→ **Records supplied**
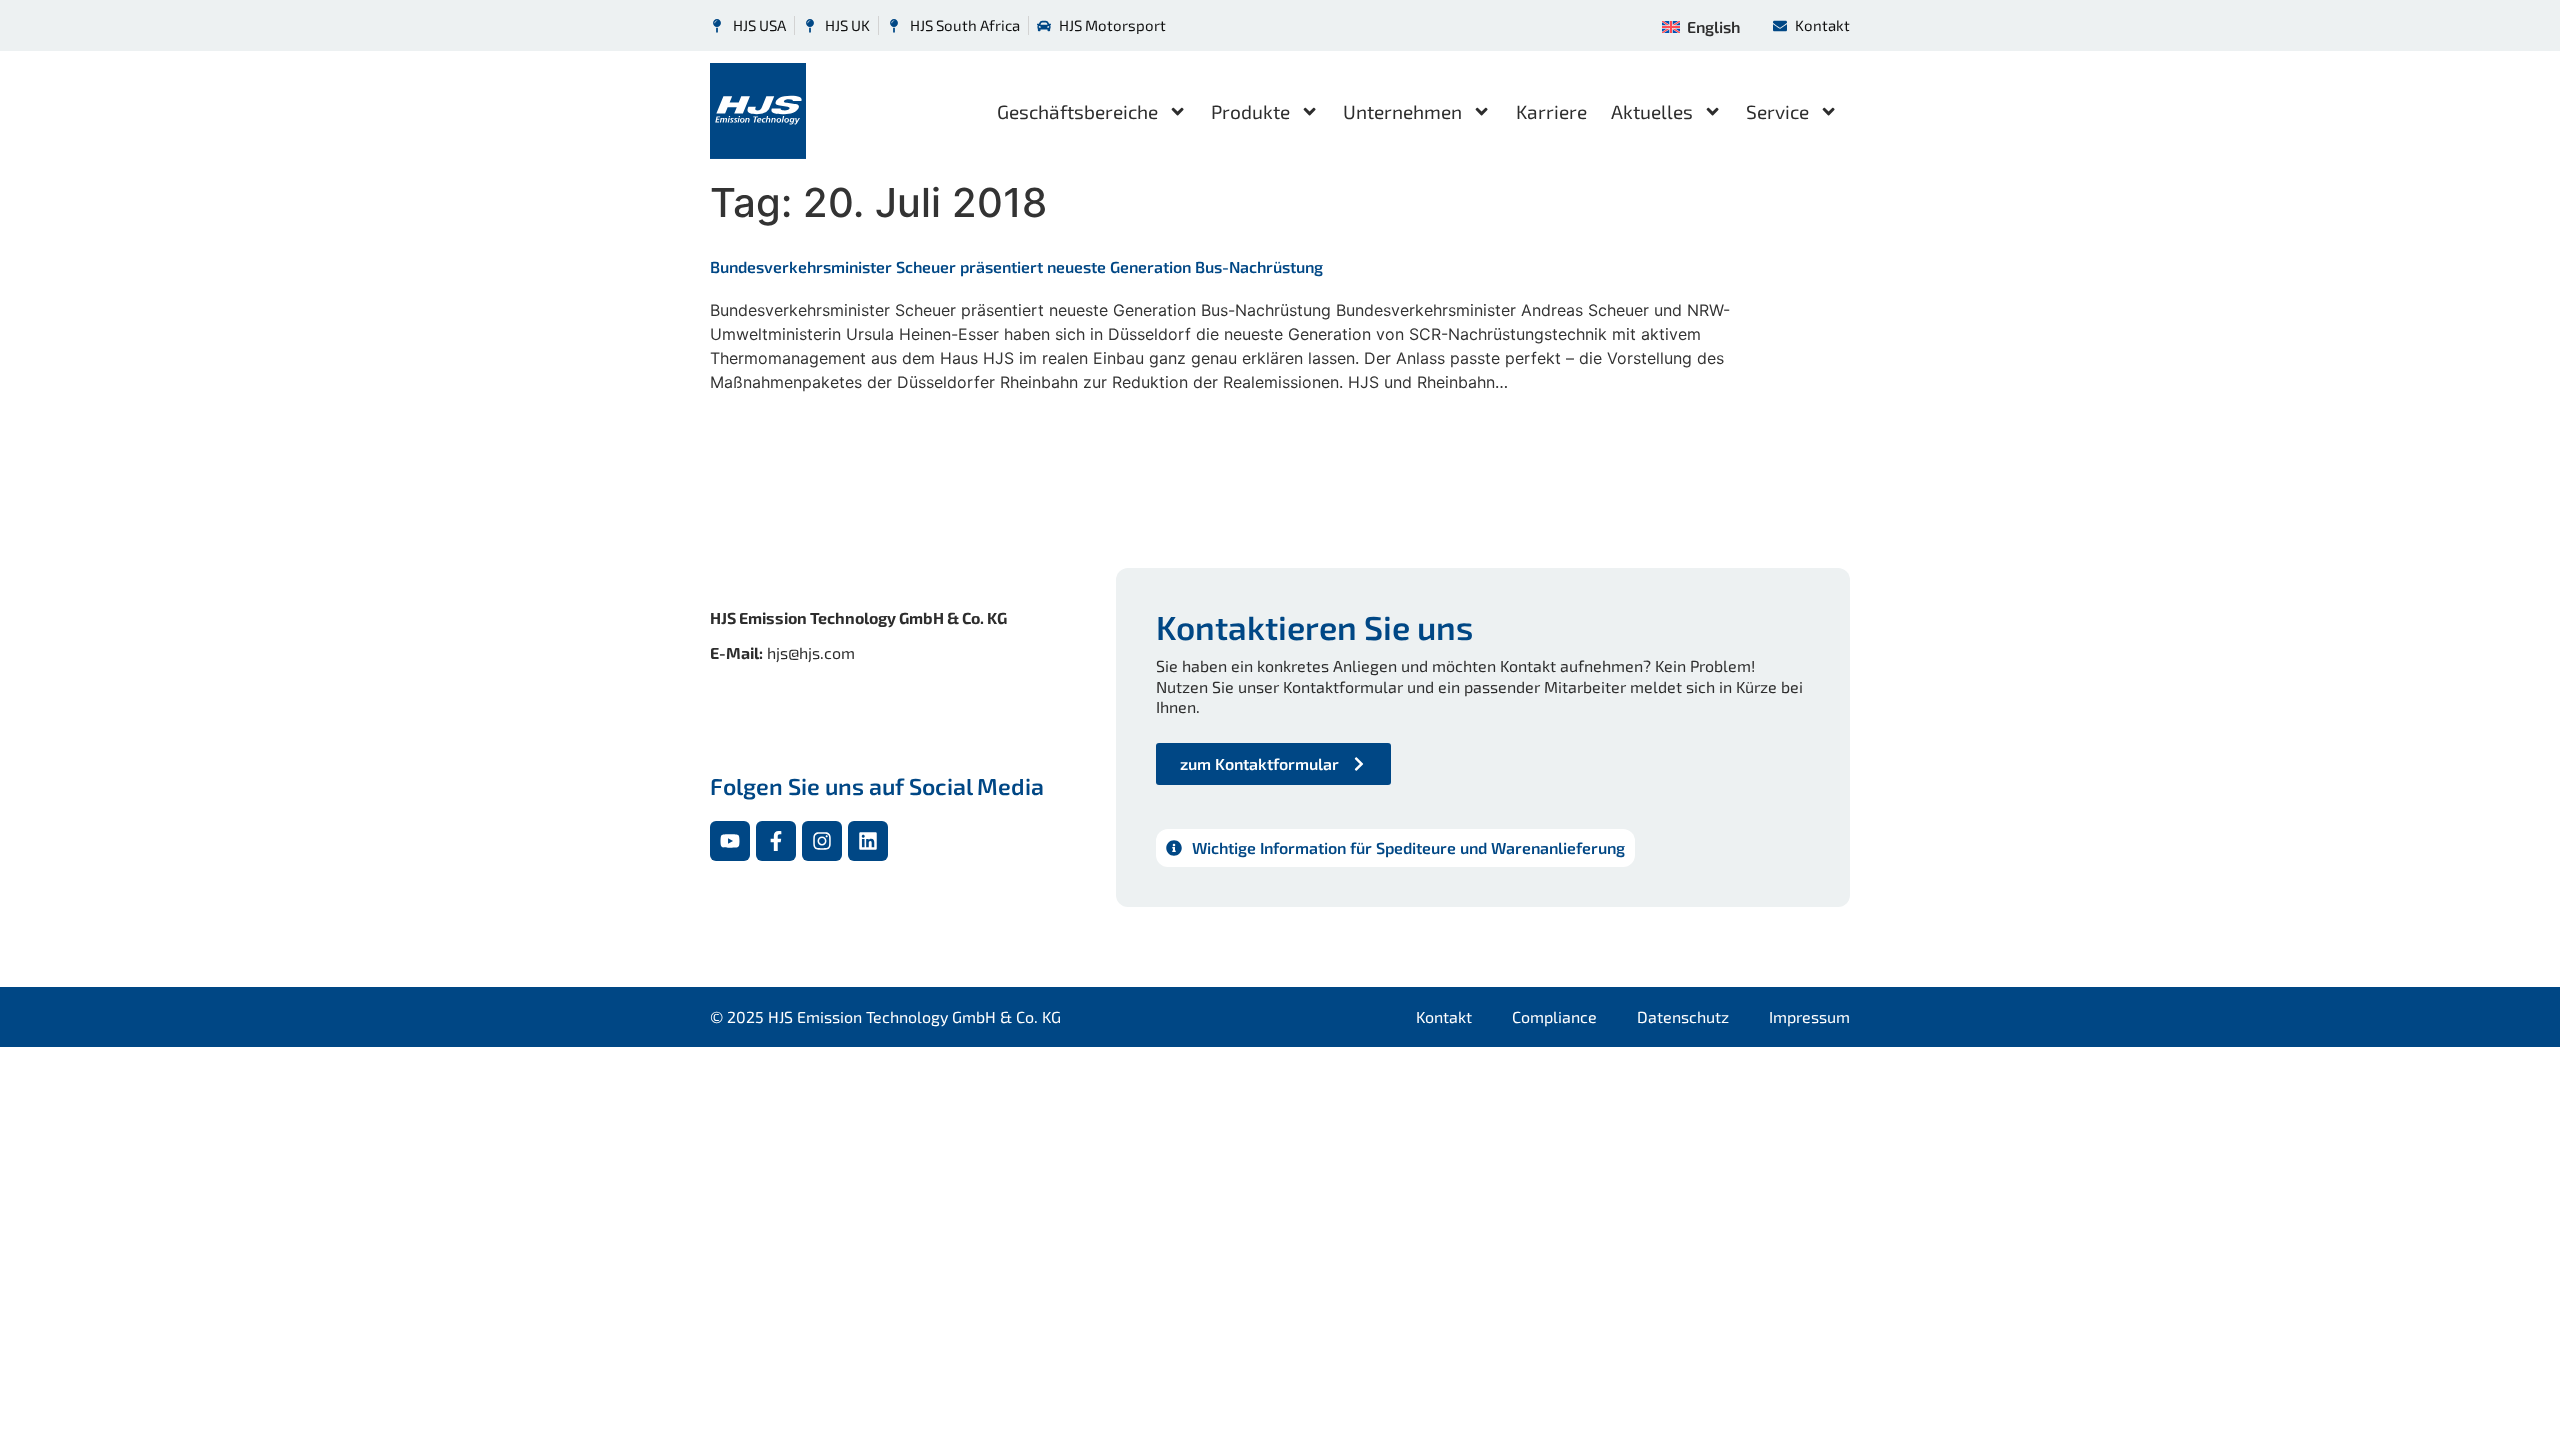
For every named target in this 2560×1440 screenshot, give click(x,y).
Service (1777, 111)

==

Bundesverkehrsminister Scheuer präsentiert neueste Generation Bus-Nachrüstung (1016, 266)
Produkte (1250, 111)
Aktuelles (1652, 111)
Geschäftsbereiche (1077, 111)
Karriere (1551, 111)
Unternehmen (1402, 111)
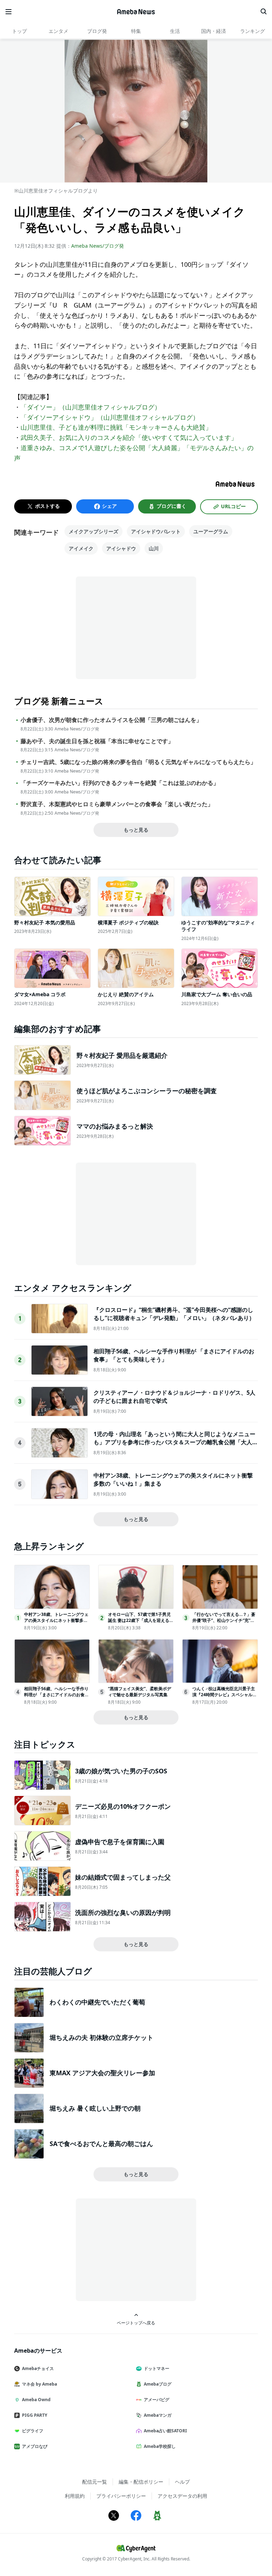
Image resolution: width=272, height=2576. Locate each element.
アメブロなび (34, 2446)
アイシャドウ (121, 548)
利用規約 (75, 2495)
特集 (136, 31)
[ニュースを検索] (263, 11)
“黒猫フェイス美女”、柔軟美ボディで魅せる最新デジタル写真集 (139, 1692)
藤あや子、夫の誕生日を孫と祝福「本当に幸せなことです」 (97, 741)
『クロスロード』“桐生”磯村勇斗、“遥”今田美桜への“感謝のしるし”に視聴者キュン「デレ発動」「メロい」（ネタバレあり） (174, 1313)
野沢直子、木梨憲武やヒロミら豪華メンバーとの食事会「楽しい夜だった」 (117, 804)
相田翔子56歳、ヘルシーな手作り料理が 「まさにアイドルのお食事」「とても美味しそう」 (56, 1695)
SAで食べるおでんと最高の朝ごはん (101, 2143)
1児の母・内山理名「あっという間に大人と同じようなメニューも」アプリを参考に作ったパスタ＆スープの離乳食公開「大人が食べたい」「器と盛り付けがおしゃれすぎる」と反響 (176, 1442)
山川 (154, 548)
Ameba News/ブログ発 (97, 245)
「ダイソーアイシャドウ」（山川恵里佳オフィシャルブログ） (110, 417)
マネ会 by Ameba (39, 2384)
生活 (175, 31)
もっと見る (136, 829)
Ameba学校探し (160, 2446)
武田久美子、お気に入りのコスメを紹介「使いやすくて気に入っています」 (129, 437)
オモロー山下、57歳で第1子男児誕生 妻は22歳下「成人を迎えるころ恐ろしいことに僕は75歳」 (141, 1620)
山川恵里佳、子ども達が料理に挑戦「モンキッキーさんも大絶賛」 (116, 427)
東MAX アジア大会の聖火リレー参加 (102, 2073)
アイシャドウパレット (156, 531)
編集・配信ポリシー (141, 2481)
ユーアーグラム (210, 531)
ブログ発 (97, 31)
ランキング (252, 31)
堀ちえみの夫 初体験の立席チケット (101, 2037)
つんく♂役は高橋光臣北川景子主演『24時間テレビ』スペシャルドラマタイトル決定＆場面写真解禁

→ **Exercise prompt**
Among the records above, repeat exactly the line with "For every named", the line with "Service (1777, 111)", and every line in between, and only those.

→ **Answer**
For every named target in this 2560×1440 screenshot, give click(x,y).
Service (1777, 111)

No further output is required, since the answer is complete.